Content starts
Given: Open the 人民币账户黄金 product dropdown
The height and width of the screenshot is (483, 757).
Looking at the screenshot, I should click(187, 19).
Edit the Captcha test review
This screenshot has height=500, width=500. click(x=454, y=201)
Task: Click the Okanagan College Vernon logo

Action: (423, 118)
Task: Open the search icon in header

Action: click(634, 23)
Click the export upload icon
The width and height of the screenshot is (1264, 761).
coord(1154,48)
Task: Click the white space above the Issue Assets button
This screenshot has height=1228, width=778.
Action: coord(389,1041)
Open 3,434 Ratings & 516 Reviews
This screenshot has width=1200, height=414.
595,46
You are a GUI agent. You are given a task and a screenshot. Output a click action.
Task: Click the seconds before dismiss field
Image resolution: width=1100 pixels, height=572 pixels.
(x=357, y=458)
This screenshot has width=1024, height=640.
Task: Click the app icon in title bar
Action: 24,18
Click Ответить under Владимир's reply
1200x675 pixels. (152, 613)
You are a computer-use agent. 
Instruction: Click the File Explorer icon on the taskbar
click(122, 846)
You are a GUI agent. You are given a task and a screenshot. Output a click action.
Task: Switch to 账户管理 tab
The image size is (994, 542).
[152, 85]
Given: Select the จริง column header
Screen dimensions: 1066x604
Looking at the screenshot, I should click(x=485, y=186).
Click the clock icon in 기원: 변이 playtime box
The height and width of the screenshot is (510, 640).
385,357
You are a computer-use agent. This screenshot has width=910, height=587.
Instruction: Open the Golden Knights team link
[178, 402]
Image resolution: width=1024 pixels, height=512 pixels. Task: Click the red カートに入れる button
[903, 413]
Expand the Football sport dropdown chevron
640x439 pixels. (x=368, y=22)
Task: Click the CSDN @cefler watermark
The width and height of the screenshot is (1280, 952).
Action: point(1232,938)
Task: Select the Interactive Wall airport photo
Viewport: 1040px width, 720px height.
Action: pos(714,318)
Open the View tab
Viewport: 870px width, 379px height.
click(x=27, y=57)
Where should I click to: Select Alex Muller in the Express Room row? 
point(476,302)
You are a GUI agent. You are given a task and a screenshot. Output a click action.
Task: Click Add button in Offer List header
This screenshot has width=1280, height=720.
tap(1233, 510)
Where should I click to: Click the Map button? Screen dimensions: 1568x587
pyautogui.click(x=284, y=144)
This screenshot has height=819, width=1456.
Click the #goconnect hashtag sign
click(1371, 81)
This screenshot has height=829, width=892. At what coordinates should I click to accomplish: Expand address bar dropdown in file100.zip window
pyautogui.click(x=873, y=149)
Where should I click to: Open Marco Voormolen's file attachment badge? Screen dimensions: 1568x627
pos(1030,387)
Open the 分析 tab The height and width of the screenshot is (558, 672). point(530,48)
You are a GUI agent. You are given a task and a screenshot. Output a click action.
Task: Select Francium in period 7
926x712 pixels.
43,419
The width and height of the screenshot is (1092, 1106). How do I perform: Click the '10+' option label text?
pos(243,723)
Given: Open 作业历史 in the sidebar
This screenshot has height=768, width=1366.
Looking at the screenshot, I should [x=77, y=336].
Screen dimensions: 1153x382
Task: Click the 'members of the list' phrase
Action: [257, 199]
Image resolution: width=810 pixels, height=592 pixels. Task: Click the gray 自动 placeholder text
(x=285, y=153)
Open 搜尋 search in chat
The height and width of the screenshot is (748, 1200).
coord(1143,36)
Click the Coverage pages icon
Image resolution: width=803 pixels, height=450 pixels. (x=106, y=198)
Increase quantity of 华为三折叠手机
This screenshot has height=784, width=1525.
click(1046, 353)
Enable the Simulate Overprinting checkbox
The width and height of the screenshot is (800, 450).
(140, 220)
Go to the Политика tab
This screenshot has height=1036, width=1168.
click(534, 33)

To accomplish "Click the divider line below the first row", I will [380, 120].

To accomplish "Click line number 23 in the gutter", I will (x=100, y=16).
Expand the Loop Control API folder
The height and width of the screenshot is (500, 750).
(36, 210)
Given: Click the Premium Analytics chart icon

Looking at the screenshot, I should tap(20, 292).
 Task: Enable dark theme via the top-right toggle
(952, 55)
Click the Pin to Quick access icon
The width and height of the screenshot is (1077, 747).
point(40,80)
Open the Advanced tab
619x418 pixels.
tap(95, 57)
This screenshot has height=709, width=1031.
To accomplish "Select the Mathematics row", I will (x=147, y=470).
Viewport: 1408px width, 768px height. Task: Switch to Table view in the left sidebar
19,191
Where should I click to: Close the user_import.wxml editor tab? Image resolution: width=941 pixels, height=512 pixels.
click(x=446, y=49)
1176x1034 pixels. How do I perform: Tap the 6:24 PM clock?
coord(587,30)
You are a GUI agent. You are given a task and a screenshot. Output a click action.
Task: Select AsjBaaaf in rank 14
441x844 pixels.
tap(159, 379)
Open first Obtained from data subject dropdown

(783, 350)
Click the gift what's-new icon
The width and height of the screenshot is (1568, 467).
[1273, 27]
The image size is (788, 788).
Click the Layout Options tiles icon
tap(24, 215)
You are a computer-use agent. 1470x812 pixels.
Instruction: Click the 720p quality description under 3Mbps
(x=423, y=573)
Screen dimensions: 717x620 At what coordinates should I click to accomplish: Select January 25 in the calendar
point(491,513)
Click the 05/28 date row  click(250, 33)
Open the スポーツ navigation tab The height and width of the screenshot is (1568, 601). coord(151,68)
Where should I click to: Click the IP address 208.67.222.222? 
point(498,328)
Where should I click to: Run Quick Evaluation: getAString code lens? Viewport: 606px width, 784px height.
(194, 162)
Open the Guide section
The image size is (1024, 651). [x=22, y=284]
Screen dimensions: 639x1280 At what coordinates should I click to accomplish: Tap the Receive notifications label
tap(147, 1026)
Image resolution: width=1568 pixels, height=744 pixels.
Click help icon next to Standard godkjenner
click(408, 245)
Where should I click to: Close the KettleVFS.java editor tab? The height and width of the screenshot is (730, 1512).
Content ends
Exercise description -
Without altering a single word, write out the whole listing.

Task response -
Given: Open the 人民币账户黄金 product dropdown
The height and width of the screenshot is (483, 757).
Looking at the screenshot, I should click(187, 19).
Edit the Captcha test review
This screenshot has height=500, width=500. click(x=454, y=201)
Task: Click the Okanagan College Vernon logo

Action: (423, 118)
Task: Open the search icon in header

Action: click(634, 23)
Click the export upload icon
The width and height of the screenshot is (1264, 761).
coord(1154,48)
Task: Click the white space above the Issue Assets button
This screenshot has height=1228, width=778.
Action: coord(389,1041)
Open 3,434 Ratings & 516 Reviews
This screenshot has width=1200, height=414.
595,46
You are a GUI agent. You are given a task and a screenshot. Output a click action.
Task: Click the seconds before dismiss field
Image resolution: width=1100 pixels, height=572 pixels.
(x=357, y=458)
This screenshot has width=1024, height=640.
Task: Click the app icon in title bar
Action: 24,18
Click Ответить under Владимир's reply
1200x675 pixels. (152, 613)
You are a computer-use agent. 
Instruction: Click the File Explorer icon on the taskbar
click(122, 846)
You are a GUI agent. You are given a task and a screenshot. Output a click action.
Task: Switch to 账户管理 tab
The image size is (994, 542).
[152, 85]
Given: Select the จริง column header
Screen dimensions: 1066x604
Looking at the screenshot, I should click(x=485, y=186).
Click the clock icon in 기원: 변이 playtime box
The height and width of the screenshot is (510, 640).
385,357
You are a computer-use agent. This screenshot has width=910, height=587.
Instruction: Open the Golden Knights team link
[178, 402]
Image resolution: width=1024 pixels, height=512 pixels. Task: Click the red カートに入れる button
[903, 413]
Expand the Football sport dropdown chevron
640x439 pixels. (x=368, y=22)
Task: Click the CSDN @cefler watermark
The width and height of the screenshot is (1280, 952).
Action: point(1232,938)
Task: Select the Interactive Wall airport photo
Viewport: 1040px width, 720px height.
Action: pos(714,318)
Open the View tab
Viewport: 870px width, 379px height.
click(x=27, y=57)
Where should I click to: Select Alex Muller in the Express Room row? 
point(476,302)
You are a GUI agent. You are given a task and a screenshot. Output a click action.
Task: Click Add button in Offer List header
This screenshot has width=1280, height=720.
tap(1233, 510)
Where should I click to: Click the Map button? Screen dimensions: 1568x587
pyautogui.click(x=284, y=144)
This screenshot has height=819, width=1456.
Click the #goconnect hashtag sign
click(1371, 81)
This screenshot has height=829, width=892. At what coordinates should I click to accomplish: Expand address bar dropdown in file100.zip window
pyautogui.click(x=873, y=149)
Where should I click to: Open Marco Voormolen's file attachment badge? Screen dimensions: 1568x627
pos(1030,387)
Open the 分析 tab The height and width of the screenshot is (558, 672). point(530,48)
You are a GUI agent. You are given a task and a screenshot. Output a click action.
Task: Select Francium in period 7
926x712 pixels.
43,419
The width and height of the screenshot is (1092, 1106). How do I perform: Click the '10+' option label text?
pos(243,723)
Given: Open 作业历史 in the sidebar
This screenshot has height=768, width=1366.
Looking at the screenshot, I should [x=77, y=336].
Screen dimensions: 1153x382
Task: Click the 'members of the list' phrase
Action: [257, 199]
Image resolution: width=810 pixels, height=592 pixels. Task: Click the gray 自动 placeholder text
(x=285, y=153)
Open 搜尋 search in chat
The height and width of the screenshot is (748, 1200).
coord(1143,36)
Click the Coverage pages icon
Image resolution: width=803 pixels, height=450 pixels. (x=106, y=198)
Increase quantity of 华为三折叠手机
This screenshot has height=784, width=1525.
click(1046, 353)
Enable the Simulate Overprinting checkbox
The width and height of the screenshot is (800, 450).
(140, 220)
Go to the Политика tab
This screenshot has height=1036, width=1168.
click(534, 33)

To accomplish "Click the divider line below the first row", I will [380, 120].

To accomplish "Click line number 23 in the gutter", I will (x=100, y=16).
Expand the Loop Control API folder
The height and width of the screenshot is (500, 750).
(36, 210)
Given: Click the Premium Analytics chart icon

Looking at the screenshot, I should tap(20, 292).
 Task: Enable dark theme via the top-right toggle
(952, 55)
Click the Pin to Quick access icon
The width and height of the screenshot is (1077, 747).
point(40,80)
Open the Advanced tab
619x418 pixels.
tap(95, 57)
This screenshot has height=709, width=1031.
To accomplish "Select the Mathematics row", I will (x=147, y=470).
Viewport: 1408px width, 768px height. Task: Switch to Table view in the left sidebar
19,191
Where should I click to: Close the user_import.wxml editor tab? Image resolution: width=941 pixels, height=512 pixels.
click(x=446, y=49)
1176x1034 pixels. How do I perform: Tap the 6:24 PM clock?
coord(587,30)
You are a GUI agent. You are given a task and a screenshot. Output a click action.
Task: Select AsjBaaaf in rank 14
441x844 pixels.
tap(159, 379)
Open first Obtained from data subject dropdown

(783, 350)
Click the gift what's-new icon
The width and height of the screenshot is (1568, 467).
[1273, 27]
The image size is (788, 788).
Click the Layout Options tiles icon
tap(24, 215)
You are a computer-use agent. 1470x812 pixels.
Instruction: Click the 720p quality description under 3Mbps
(x=423, y=573)
Screen dimensions: 717x620 At what coordinates should I click to accomplish: Select January 25 in the calendar
point(491,513)
Click the 05/28 date row  click(250, 33)
Open the スポーツ navigation tab The height and width of the screenshot is (1568, 601). coord(151,68)
Where should I click to: Click the IP address 208.67.222.222? 
point(498,328)
Where should I click to: Run Quick Evaluation: getAString code lens? Viewport: 606px width, 784px height.
(194, 162)
Open the Guide section
The image size is (1024, 651). [x=22, y=284]
Screen dimensions: 639x1280 At what coordinates should I click to accomplish: Tap the Receive notifications label
tap(147, 1026)
Image resolution: width=1568 pixels, height=744 pixels.
Click help icon next to Standard godkjenner
click(408, 245)
Where should I click to: Close the KettleVFS.java editor tab? The height and width of the screenshot is (730, 1512).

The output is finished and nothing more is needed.